Cuentan
los abuelos hña hñu, “los que hablan la lengua nasal”, del Valle del Mezquital,
Hidalgo, que hace muchos miles de años el mundo era absolutamente diferente al
que conocemos ahora.
El Sol
no existía, las personas no conocían el maíz ni el agua, y vivían diseminados
por los montes junto con los animales, pues los pueblos tampoco existían.
Zithú, el Diablo, “el devorador de nombre” y amo de la castración, era el rey
de todo lo existente, era el propietario.
En ese
entonces Cristo, diosito el hijo de Dios, era muy pequeñito, era un niño al que
habían puesto por nombre Ója.
El Niño
Dios estaba muy solito y triste, sentadito en una sillita de madera. Estaba
triste porque el Diablo y toda su pandilla de seres malévolos, lo quería matar.

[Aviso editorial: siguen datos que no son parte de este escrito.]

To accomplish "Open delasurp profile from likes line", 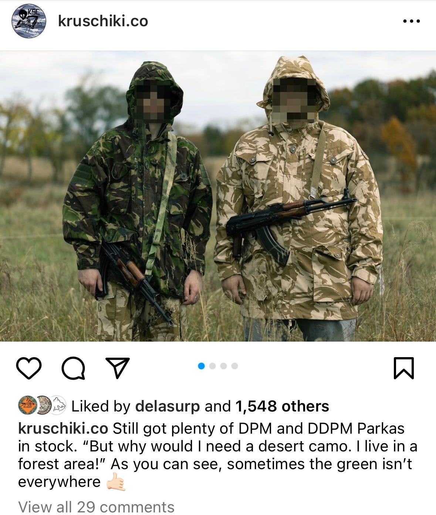I will [168, 406].
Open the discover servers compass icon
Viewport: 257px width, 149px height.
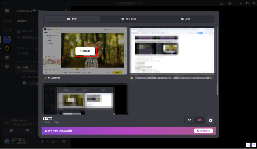click(x=7, y=66)
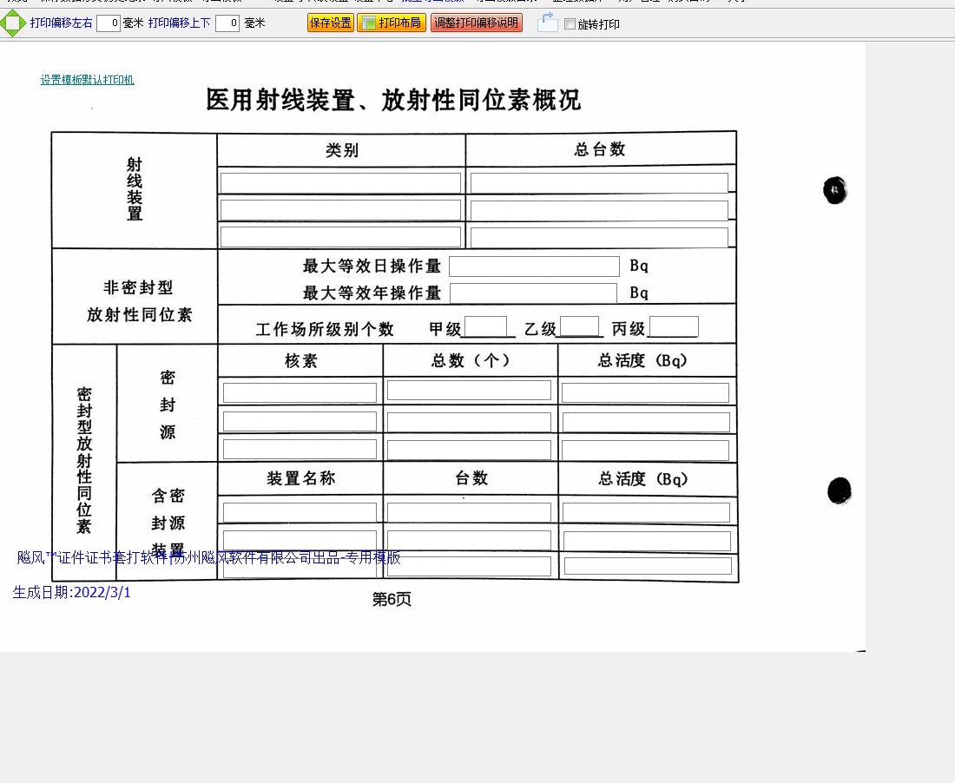Click the 最大等效年操作量 input box

533,293
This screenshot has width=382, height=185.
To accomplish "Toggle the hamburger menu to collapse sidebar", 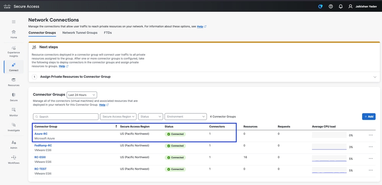I will (x=14, y=22).
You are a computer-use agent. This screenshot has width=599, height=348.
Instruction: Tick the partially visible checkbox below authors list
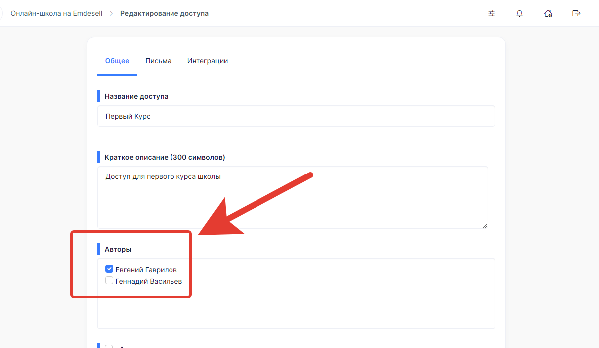[x=109, y=347]
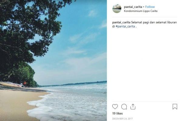Open the pantai_carita profile picture
This screenshot has width=182, height=121.
[117, 8]
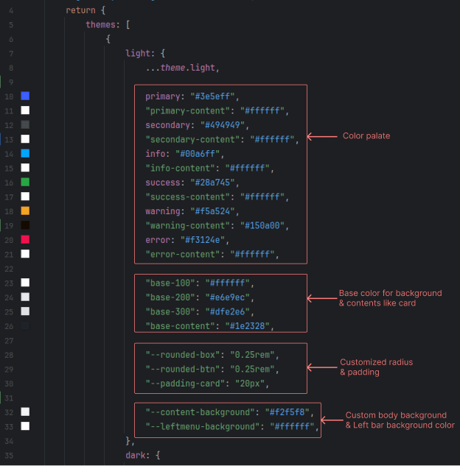Click line number 35 in the gutter

(8, 455)
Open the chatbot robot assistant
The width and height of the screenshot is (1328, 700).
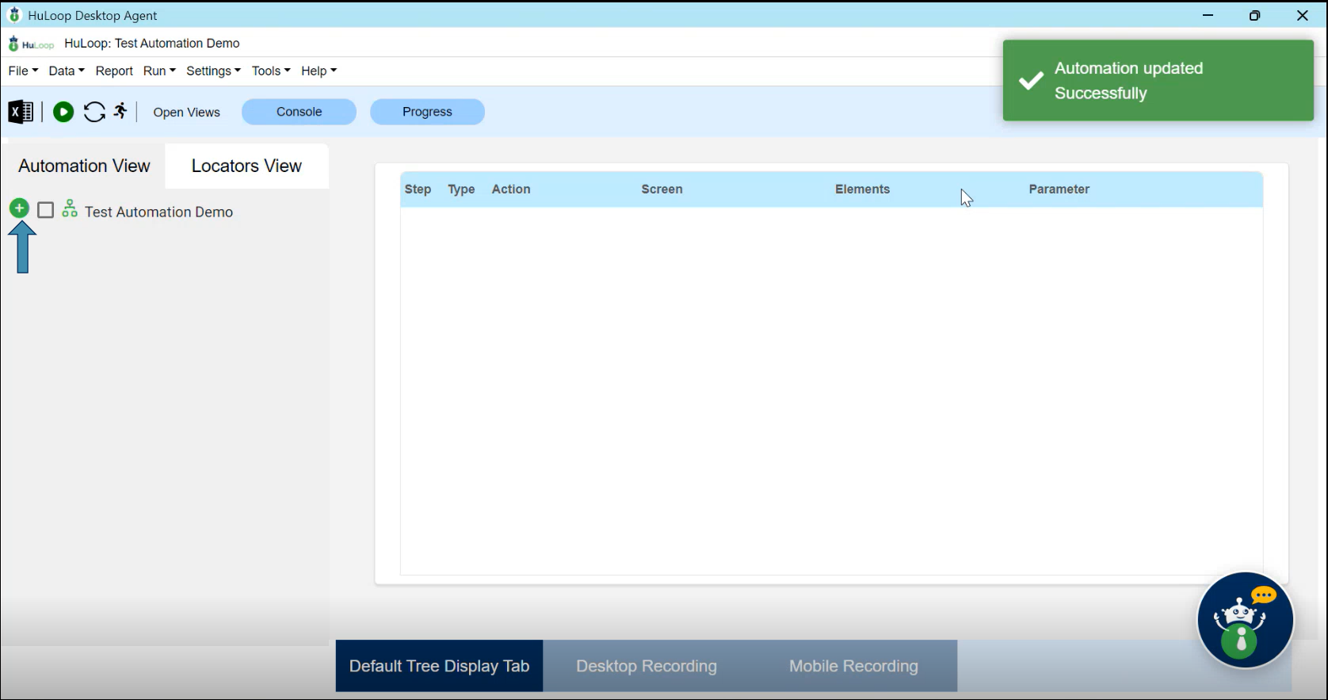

Ója iba de casa en casa pidiendo a la gente que le diera refugio y lo salvaran
de ser asesinado por Zithú.
Sin
embargo, todo fue inútil, la pandilla del Diablo lo encontró y le disparó
flechas que lo pusieron a la muerte. Como estaba todo malherido pero no muerto,
el Diablo le ordenó al Gallo que lo vigilara para que no se fuera a escapar.
Pero el Gallo decidió que no era justo lo que le hacían al Niño Dios, y dejó
que escapara y se subiera a un árbol que lo condujo hasta el Cielo. Cuando
habían pasado cuatro días, el Gallo cantó, pero Cristo ya estaba al lado de su
papá, y los diablos no pudieron hacer nada para recuperarlo.
Cuando Cristo subió al lado de su
padre, el Dios todopoderoso, se convirtió en el Sol, en Hyádi. Al subir al
árbol, como Ója estaba herido, de sus heridas brotaron treinta y seis gotas de
sangre; diez y seis se convirtieron en hermosos granos de maíz, y las otras
diez y seis dieron lugar al agua: a los ríos, las lagunas y los pozos que
serían inagotables y estarían marcados con una cruz. Además, el Buen Dios dejó
diez y seis huevinas de pescado que se transformaron en grandes manantiales.
Las huevinas deseaban que nunca se secara el agua.
Eso fue
lo que le dijeron a Xúmfo Déhe, la Sirena, Señora del Agua, engalanada con
aretes y collares de gotas de agua y lucidora de un hermoso vestido color de
humedad, que se encargó de preguntarles qué era lo que querían que sucediera
con ellas, con la huevinas.
El cerro
Toho, fue el encargado de proporcionar el agua necesaria para que no se
secaran, ya que como todos sabemos el agua pertenece al cerro y siempre será de
él, aunque fuese la Sirena la encargada de proporcionársela a la huevinas de
pescado.
Así fue
cómo surgieron el señor Sol y el agua bondadosa, deje, que gozan los pueblos
otomíes.
El
Sol recorre desde entonces los espacios del Cielo y el Inframundo,
territorio subterráneo donde viven los muertos.
El Sol
sale de Oriente, de las aguas marinas chorreando gotas, efectúa su recorrido, y
regresa al agua por el Poniente, pues como todos sabemos el mundo está rodeado
de agua. El Sol gira iluminando los tres niveles celestiales superiores,
y el nivel donde moran los seres humanos.
El mismo
Sol, cuando recibe el agua que le llega en forma de nubes vapor, juega con
ellas y las emplea para cocinar sus alimentos, mientras que la sagrada agua-nube
canta su canción favorita:
“Yo soy la nube, soy la tormenta y recorro el
mundo porque dios me ha dado el Poder para que todos mis hijos se beneficien de mí. ¿Quién puede darles a
ustedes agua cuando tienen sed sino yo? ¿Quién hace brotar el agua, nacer las
plantas sino yo? Tengo mis hijos que sufren sobre sus tierras, sobre sus
parcelas, no se perderán gracias a
mí. Porque soy la que refresca, soy la tormenta fresca”
He aquí
como el Niño Dios se convirtió en el Sol.